LLM / Training / Reasoning
Are We Measuring Strategy or Phrasing? The Gap Between Surface- and Approach-Level Diversity in LLM Math Reasoning
** Sangmook Lee, Minbeom Kim, Jeonghye Kim, Dohyung Kim, Sojeong Rhee, Kyomin Jung
Are We Measuring Strategy or Phrasing? The Gap Between Surface- and Approach-Level Diversity in LLM Math Reasoning
Authors: Sangmook Lee, Minbeom Kim, Jeonghye Kim, Dohyung Kim, Sojeong Rhee, Kyomin Jung
arXiv ID: 2606.29985
Problem: Common diversity metrics for LLM mathematical reasoning capture surface-level variation (wording) rather than true strategic differences in how problems are solved.
Key Methodology:
- Introduces approach-level diversity - variation in problem-solving strategies across correct solutions to the same math problem.

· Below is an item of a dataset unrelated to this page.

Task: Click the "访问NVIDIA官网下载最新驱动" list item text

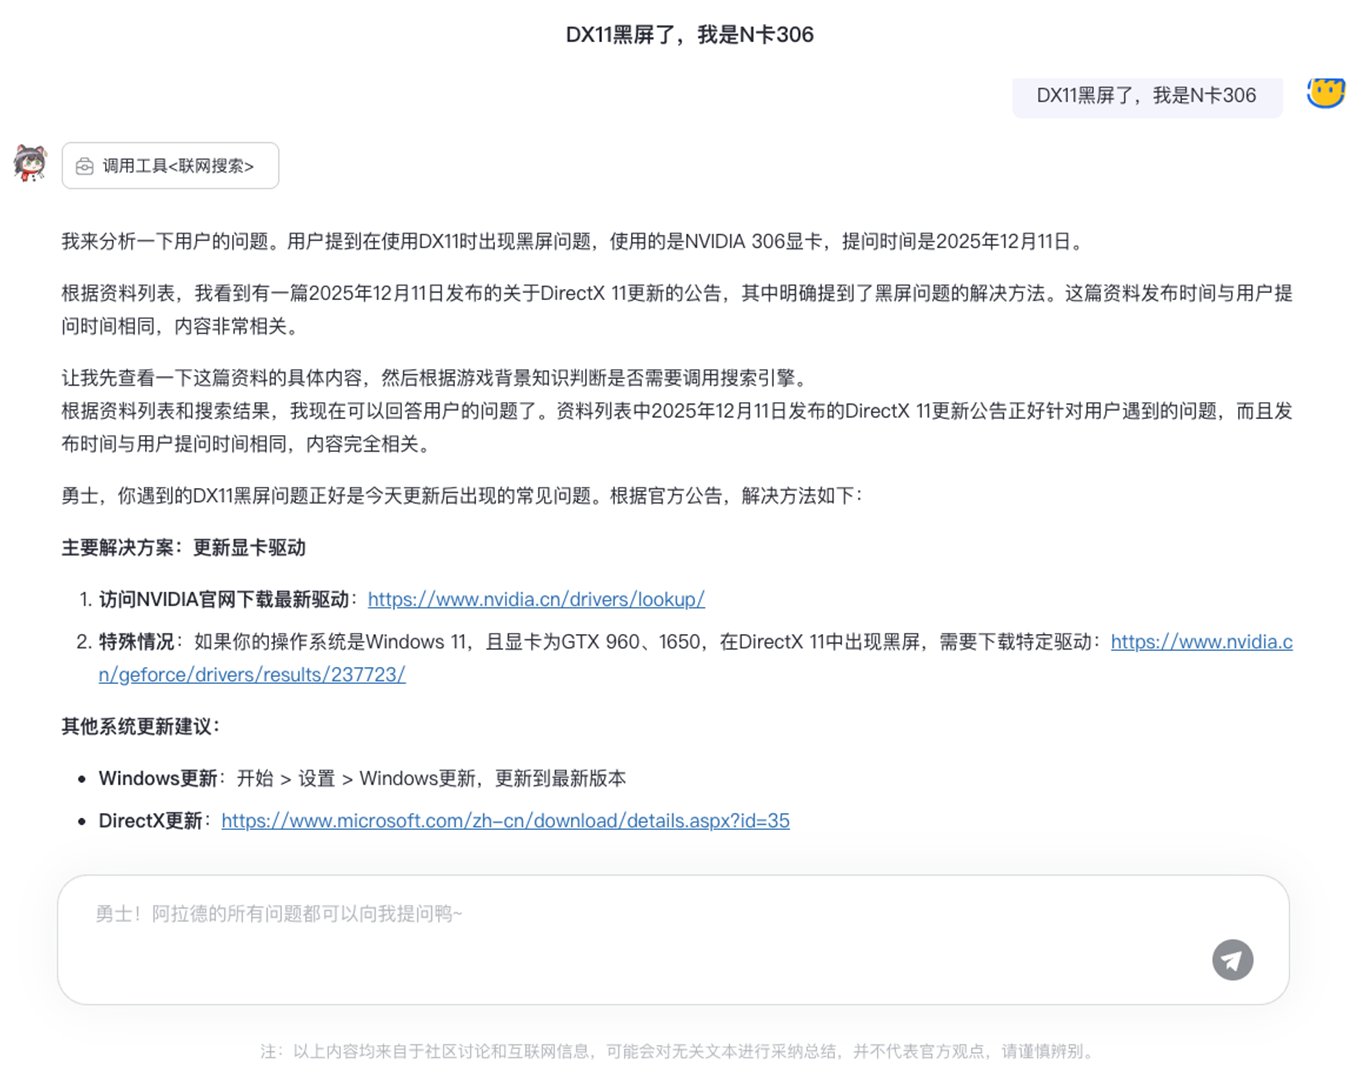Action: [224, 599]
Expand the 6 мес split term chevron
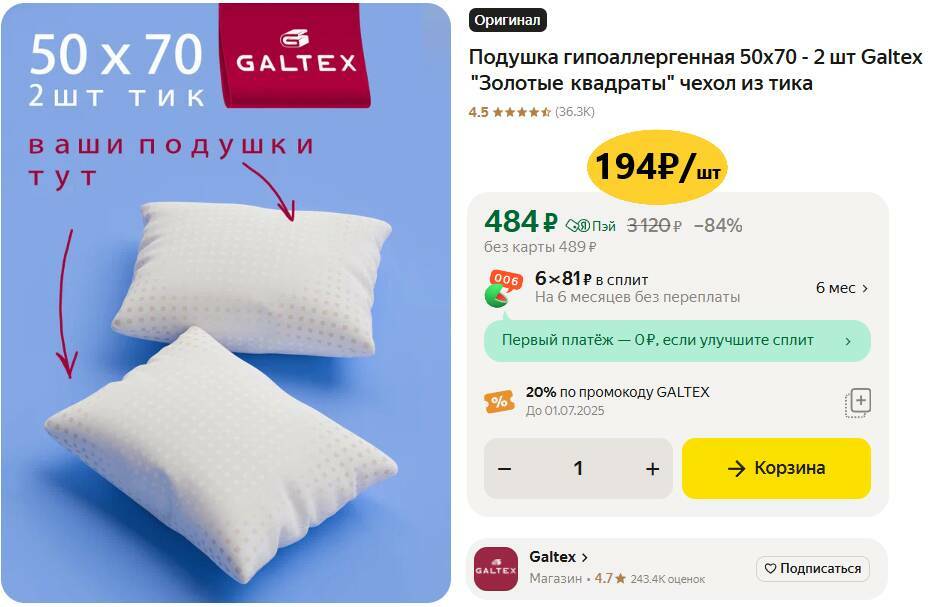Screen dimensions: 928x607 click(x=865, y=288)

- Develops a human-calibrated LLM judge framework to reliably classify solution strategies.
- Evaluates the gap between surface-level metrics (n-gram overlap, embedding similarity) and approach-level diversity in both evaluation and diversity-aware RLVR training.
Key Results:
- Prior diversity measures are unreliable proxies for approach-level diversity (e.g., high surface diversity can coincide with low strategic diversity).
- In diversity-aware RLVR, target surface metrics are preserved while approach-level diversity actually declines during training.
- Approach-diverse candidate sets improve test-time scaling, but directly optimizing an LLM judge diversity reward causes the policy to exploit judge-specific preferences rather than genuinely broadening its reasoning strategies.
Applied Context: For builders of reasoning LLMs, this means optimizing for surface-level diversity (common in RLVR pipelines) can actively harm strategic diversity - you need to measure and reward what you actually want. The paper's LLM judge framework for approach-level classification is a practical starting point, but direct optimization of approach diversity remains an unsolved problem.